((This takes place after the events at
Mesa del Diablo.))
Starek's Personal Log:
- I got hired to do a job. I did it. I regretted it. I fell in love with the goddamn target. FML.
- Rephrasing the earlier sentiment: Today, I fell in love with the man I was supposed to out as a fag in front of the entire Quadrant. Then he broke my heart. Then I offered him one of my Orion engineers, to counteract my earlier indiscretions. I need all of my engineers and all of my body parts. FML.
- He didn't take the Orion. He also didn't take me. FML.
- Down three mochas. Double-chocolate wasn't cutting it. Replicated a jar of Nutella, and have been mixing it in, by the tablespoon. Pretty sure there's broken glass in front of the vanity. Think it's because I've been throwing cups.
- Reflecting on mind melds. Wonder what I don't know I gave up. Hope it wasn't anything important. If it had anything to do with the Delta VII incident, I can kiss my ass goodbye. FML.
- On the floor, in front of the replicator. Not sure how many mochas, but there's glass everywhere. FML.
- (thick and slurred, very drunk, possibly crying) I'm a space pirate and I just lost my mental virginity to a Starfleet officer. FML.
- Can't bring myself to look at the news. It's early evening. Know I slept, don't know how long. Think I'm still drunk.
- Definitely still drunk. Just fell in the glass. It really is all over the floor. FML.
- Merendith has me strapped to a table in her office, until I sober up. She made fun of me, while picking the glass out of my hands. GLASS. out of my HANDS. Love you, too, Doc. FML.
- Just heard Stavret's trying to recycle the glass all over my floor. Am sure this is a ploy to guilt me into something, later.
- D'nila just came in and reminded me that I miss Spock. She wants details from last night. Cannot strangle Chief Engineer while strapped to table. FML.
- Relatively sober. Have been informed I did not vomit all over my floor. Suspect this is why I was so drunk for so long. Not sure which of these options is worse.

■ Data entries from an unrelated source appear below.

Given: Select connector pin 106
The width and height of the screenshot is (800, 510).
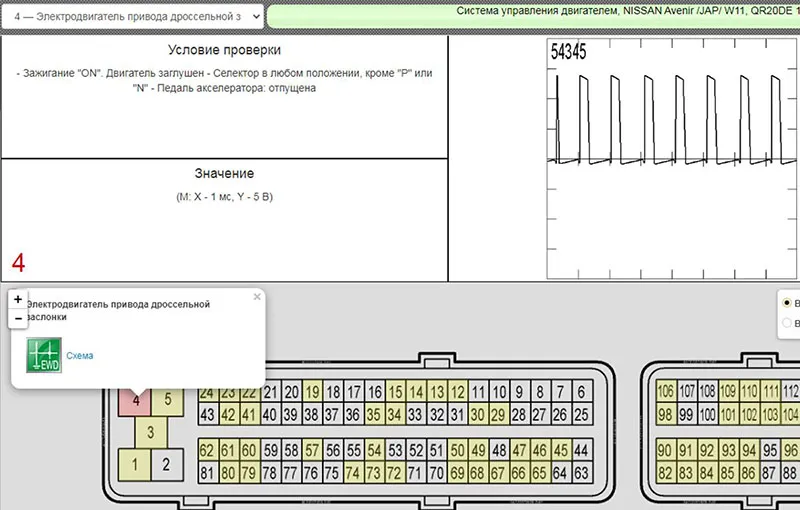Looking at the screenshot, I should (x=665, y=392).
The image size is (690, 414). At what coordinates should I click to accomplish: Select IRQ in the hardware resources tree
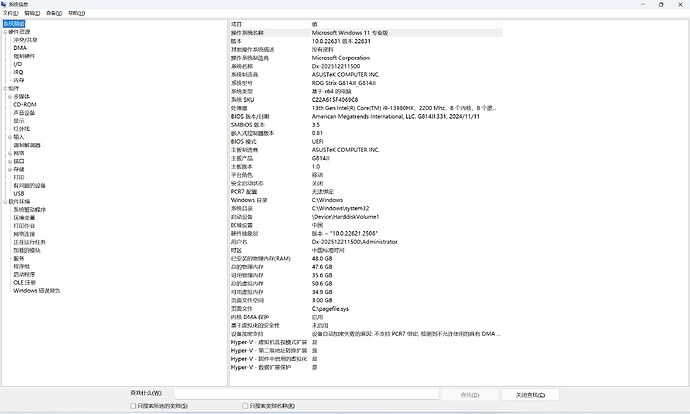[19, 72]
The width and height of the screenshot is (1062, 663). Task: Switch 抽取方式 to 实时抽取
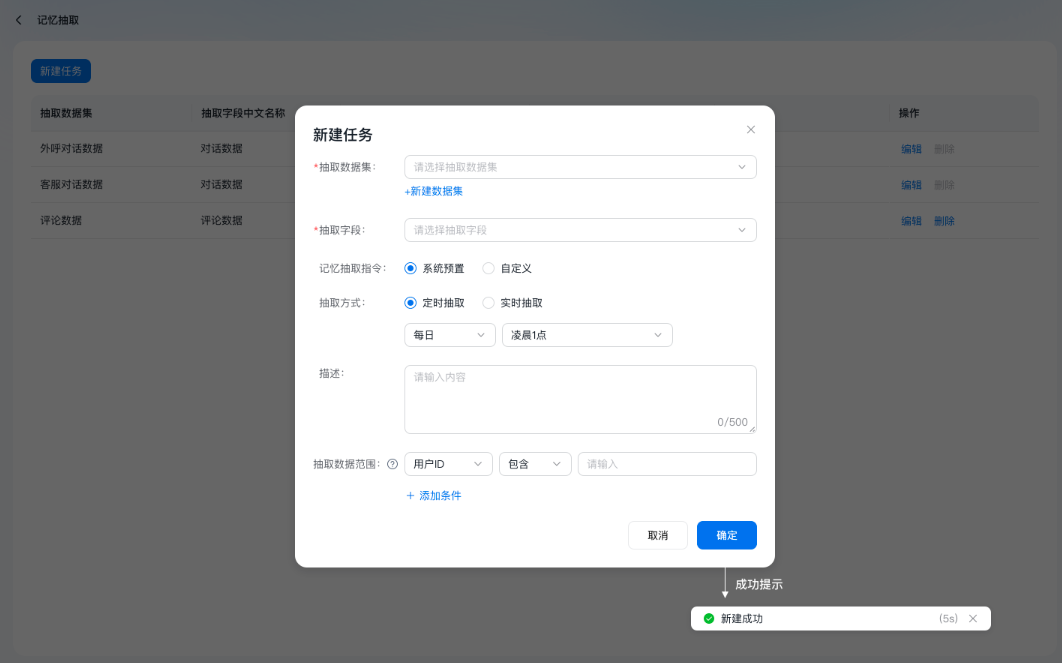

- Stavret came by to tell me what a fuckup I am. Also, he's proud of me for doing something meaningful for myself, for a change. FOR A CHANGE. Must re-examine life. In the mean time, FML.
- No longer strapped down. Returned to my quarters. Pretending to have nerves of steel, so I can look at the news and judge the damage done. Not cool enough, yet. Should sleep. Can't sleep. Too much coffee. FML.